Me parece una referencia muy oportuna para inaugurar una nueva reflexión sobre el complejo espacio que conforma nuestras ideas, nuestro imaginario, en definitiva, sobre el poder de lo simbólico y su cautelosa ─prácticamente imperceptible para la mayoría─ estrategia de convicción ─estado, el de convencides, que acaba por aliarse, casi naturalmente con el de conformidad y/o pasividad─ y, desde la perspectiva reinterpretativa de nuestro micro y macroentorno, sobre su maniobra de confusión.

Ese gran mundo que son las ideas, abarrotado de millones de estímulos multiformes ─escuela, amigues, familia, televisión, música, libros, revistas, videojuegos, diarios, radio, películas, mitines políticos, discursos de eventos, conferencias, ¡lenguaje! y, por supuesto, el polivalente submundo de la publicidad y la propaganda…─, pensemos, paradójicamente, no es un mundo en el que nos detengamos a pensar. Pensamos ideas, las hacemos nuestras ─aún cuando están plagadas de sesgos ajenos inconscientes, eliminamos o readaptamos matices para hacerlas más propias─, pero pocas veces hacemos la pausa de pensar en qué ideas tenemos y por qué llegaron hasta ahí, hasta hacernos ser quienes somos, hacernos pensar lo que pensamos y hacernos actuar como actuamos. 

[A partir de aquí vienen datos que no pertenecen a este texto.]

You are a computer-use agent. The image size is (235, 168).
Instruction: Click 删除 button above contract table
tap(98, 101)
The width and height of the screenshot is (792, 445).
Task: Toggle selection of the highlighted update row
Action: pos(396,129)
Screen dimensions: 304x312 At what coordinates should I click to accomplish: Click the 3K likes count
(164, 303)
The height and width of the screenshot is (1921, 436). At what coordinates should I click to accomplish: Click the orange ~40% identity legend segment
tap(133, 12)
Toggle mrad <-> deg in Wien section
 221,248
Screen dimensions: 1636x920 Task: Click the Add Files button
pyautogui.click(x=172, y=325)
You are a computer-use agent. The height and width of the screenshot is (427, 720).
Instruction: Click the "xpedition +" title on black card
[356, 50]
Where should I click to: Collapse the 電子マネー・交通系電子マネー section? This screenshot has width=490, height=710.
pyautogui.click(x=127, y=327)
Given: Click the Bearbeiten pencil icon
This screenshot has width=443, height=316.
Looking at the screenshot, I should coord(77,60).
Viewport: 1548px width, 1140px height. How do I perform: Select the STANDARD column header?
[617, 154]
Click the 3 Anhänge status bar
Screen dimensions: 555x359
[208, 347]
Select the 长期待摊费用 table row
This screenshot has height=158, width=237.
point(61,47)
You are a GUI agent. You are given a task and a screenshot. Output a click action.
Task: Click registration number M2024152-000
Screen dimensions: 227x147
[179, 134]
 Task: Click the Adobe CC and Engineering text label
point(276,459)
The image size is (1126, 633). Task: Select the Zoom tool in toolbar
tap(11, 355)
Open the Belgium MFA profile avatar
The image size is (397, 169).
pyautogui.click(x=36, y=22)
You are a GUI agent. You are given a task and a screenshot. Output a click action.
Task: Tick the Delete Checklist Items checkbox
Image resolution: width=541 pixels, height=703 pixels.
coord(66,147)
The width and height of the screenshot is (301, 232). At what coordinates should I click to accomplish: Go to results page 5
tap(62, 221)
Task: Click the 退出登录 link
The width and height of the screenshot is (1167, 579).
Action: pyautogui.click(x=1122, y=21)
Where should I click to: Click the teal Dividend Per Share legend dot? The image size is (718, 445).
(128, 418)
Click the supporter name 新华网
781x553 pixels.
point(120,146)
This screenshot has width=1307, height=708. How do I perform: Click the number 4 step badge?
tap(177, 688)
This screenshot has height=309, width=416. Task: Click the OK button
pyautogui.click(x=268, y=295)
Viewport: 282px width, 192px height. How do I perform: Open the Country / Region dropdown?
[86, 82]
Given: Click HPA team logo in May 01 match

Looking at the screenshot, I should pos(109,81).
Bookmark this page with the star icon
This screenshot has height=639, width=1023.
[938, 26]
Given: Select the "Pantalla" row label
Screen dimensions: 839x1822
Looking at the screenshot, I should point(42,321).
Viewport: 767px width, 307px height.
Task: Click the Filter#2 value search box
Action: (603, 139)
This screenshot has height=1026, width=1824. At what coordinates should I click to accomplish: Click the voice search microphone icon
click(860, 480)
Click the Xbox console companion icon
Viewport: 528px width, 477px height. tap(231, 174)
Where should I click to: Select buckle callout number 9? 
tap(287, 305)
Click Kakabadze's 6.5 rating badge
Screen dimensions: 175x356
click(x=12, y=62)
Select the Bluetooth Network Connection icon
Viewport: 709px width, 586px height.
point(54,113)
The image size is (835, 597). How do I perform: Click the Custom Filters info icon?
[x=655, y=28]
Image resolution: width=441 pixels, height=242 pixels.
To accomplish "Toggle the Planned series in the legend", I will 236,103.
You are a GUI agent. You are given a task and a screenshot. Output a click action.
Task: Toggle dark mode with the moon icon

Básicamente, no nos permitimos edificarnos sobre dudas o suspicacias ─en realidad inherentes a la condición humana─, pues en la búsqueda de nuestra seguridad y ansia de pertenencia a ese micro y macroentorno, tendemos a buscar el refugio de las “verdades universales” que nos dicta la historia ─y la ciencia─, con la gran ventaja de que ya está escrita y no denota ─por lo menos a simple vista─ ningún atisbo de prevaricación u oportunismo. Y ahí, es cuando el Feminismo ─y su teoría para buena práctica─ desata la controversia, cuando aplica la perspectiva de género, cuando estima necesario, para “saber dónde estamos y cómo organizarnos” mirar la realidad desde los ojos de las mujeres y, también desde las personas históricamente discriminadas ─por razón de raza, etnia, religión, identidad, intensidad, orientación y expresión sexual y el eterno etcétera que tanto le gusta a la injusticia─. 

Habiendo rizado el rizo propio de la sospecha, se conjura la necesaria reflexión sobre la realidad de la que nos habla Ana de Miguel. 

Desde el Feminismo, entendido siempre como la alternativa, minuciosas investigaciones y estudios ─prestigiosos y reconocidos, por si cabe la duda─ nos aportan herramientas indispensables para la relectura sintáctica y semántica de la realidad que nos construye y que, interrelacionada─mente, construimos en cada gesto ─somos espectadores y actores simultáneamente─. En esta línea, en la reinterpretación que nos atañe, aludimos al magnánimo sistema patriarcal, el ancestral. 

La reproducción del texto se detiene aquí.